Nas lições de Luiz Guilherme Marinoni, Sérgio Cruz Arenhart e Daniel Mitidiero, essa modalidade de insurgência possui efeito suspensivo até seu julgamento:
O recurso que impugna o indeferimento de gratuidade ou que revoga o benefício é sempre, nesse tópico, dotado de efeito suspensivo sui generis. Isso porque, na pendência da discussão a respeito do direito à gratuidade, nessas situações, o recorrente fica dispensado do recolhimento das custas até eventual decisão do relator a respeito da matéria (art. 101, § 1º, CPC). Caso o relator entenda por deferir, provisoriamente, o benefício, a gratuidade se mantém até, pelo menos, o julgamento do recurso (Novo Código de Processo Civil comentado.

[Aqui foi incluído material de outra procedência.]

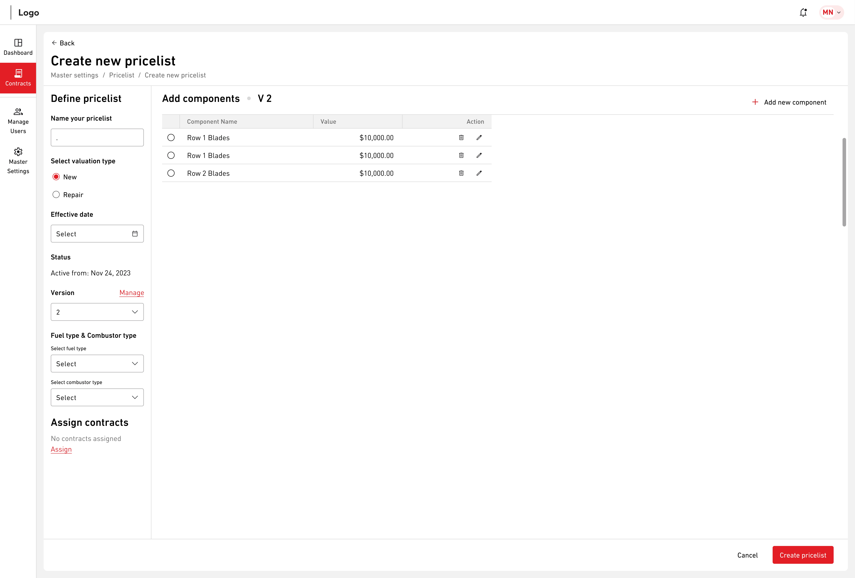Click the Create pricelist button

(803, 555)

Luiz Guilherme Marinoni, Sérgio Cruz Arenhart, Daniel Mitidiero. - 3. ed. rev., atual. e ampl. – São Paulo : Editora Revista dos Tribunais, 2017, p. 255) .
Diante dessas considerações, impõe-se, ainda, o deferimento de forma provisória da gratuidade da justiça.

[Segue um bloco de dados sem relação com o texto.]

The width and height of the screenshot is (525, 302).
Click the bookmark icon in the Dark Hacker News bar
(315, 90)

Ante o exposto, com fulcro no art. 1.019, inciso I, do CPC, DEFERE-SE o pedido de efeito suspensivo, a fim de sustar a decisão agravada no que tange ao comando de recolhimento das custas iniciais, autorizando-se, ainda, que eventual pagamento das custas e despesas processuais, incluído o preparo, seja postergado para o final da tramitação processual deste recurso.
Comunique-se o juízo a quo sobre o teor dessa decisão.
Intime-se a parte agravada para que, no prazo de 15 (quinze) dias, querendo, apresente resposta e junte a documentação que entender necessária ao julgamento do recurso (art. 1.019, II, do CPC), observando-se, se for o caso, a prerrogativa de prazo em dobro conferida à Defensoria Pública (art. 186 do CPC).
Intime-se. Após, voltem conclusos.
assinado por GLADYS AFONSO, Desembargadora Relatora, na forma do artigo 1º, inciso III, da Lei 11.419, de 19 de dezembro de 2006. A conferência da autenticidade do documento está disponível no endereço eletrônico https://2g.tjsc.jus.br//verifica.php, mediante o preenchimento do código verificador 7243284v3 e do código CRC ea854fc2.
Informações adicionais da assinatura:
Signatário (a): GLADYS AFONSO
Data e Hora: 19/12/2025, às 16:26:11
5107543-60.2025.8.24.0000 7243284 .V3
Conferência de autenticidade emitida em 14/01/2026 22:30:42.